▶ [Work request]: When you reach the line containing "You are a GUI" in the entries below, start writing out each line exactly, and stop after the line containing "1568x517 pixels.".

▶ [Data shown]:
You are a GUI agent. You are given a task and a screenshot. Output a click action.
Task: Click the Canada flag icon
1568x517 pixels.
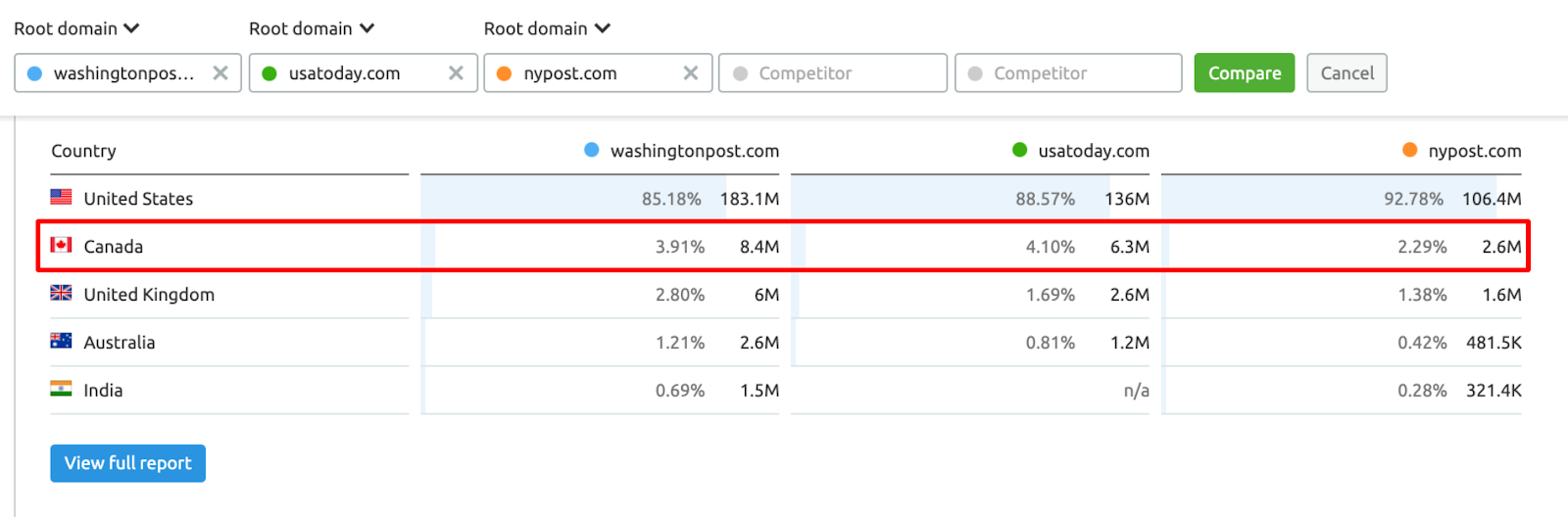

==

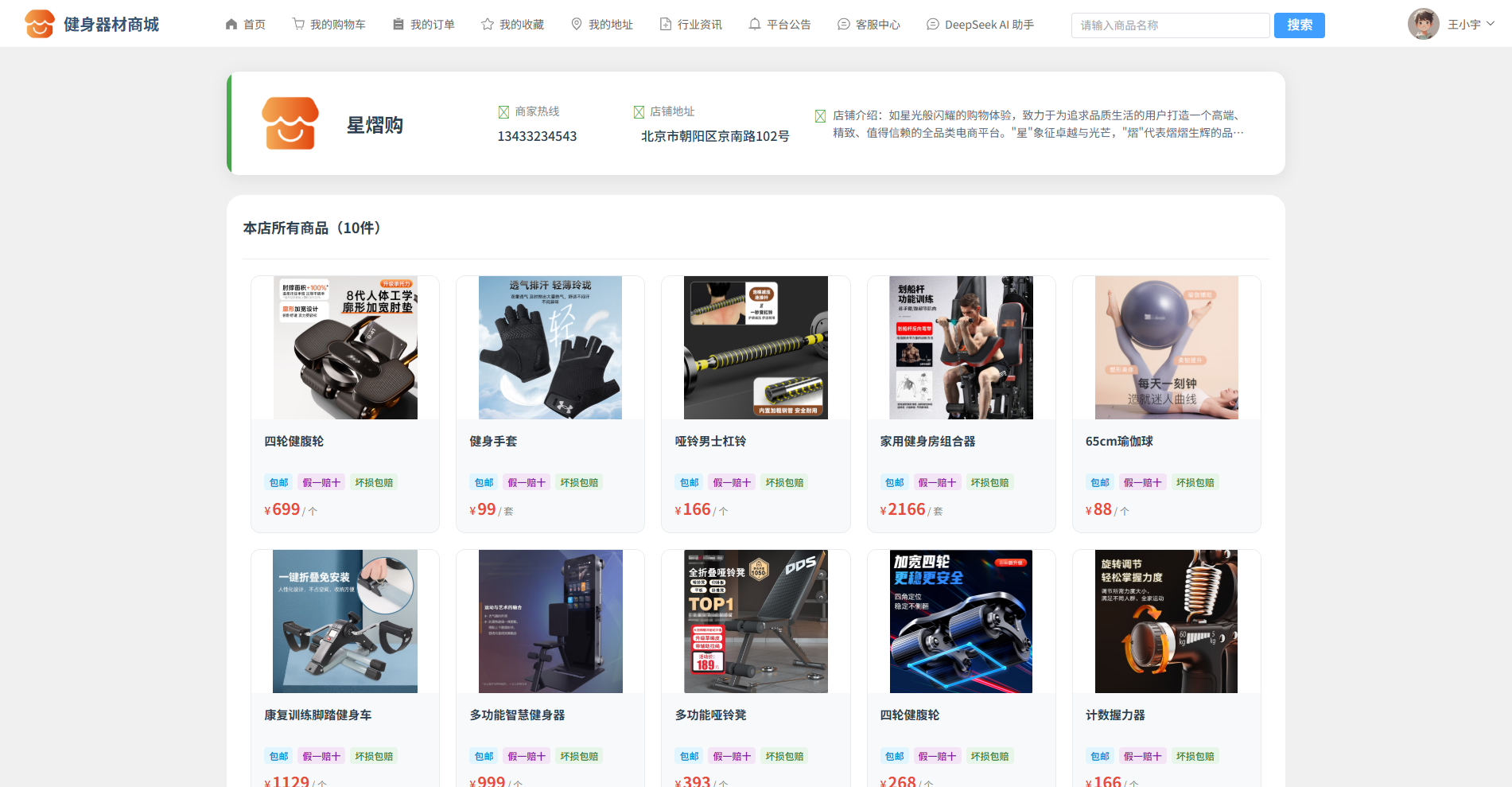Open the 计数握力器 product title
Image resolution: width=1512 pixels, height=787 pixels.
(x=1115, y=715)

▶ [Solution for this task]:
You are a GUI agent. You are given a task and a screenshot. Output a click action.
Task: Click the Canada flag icon
1568x517 pixels.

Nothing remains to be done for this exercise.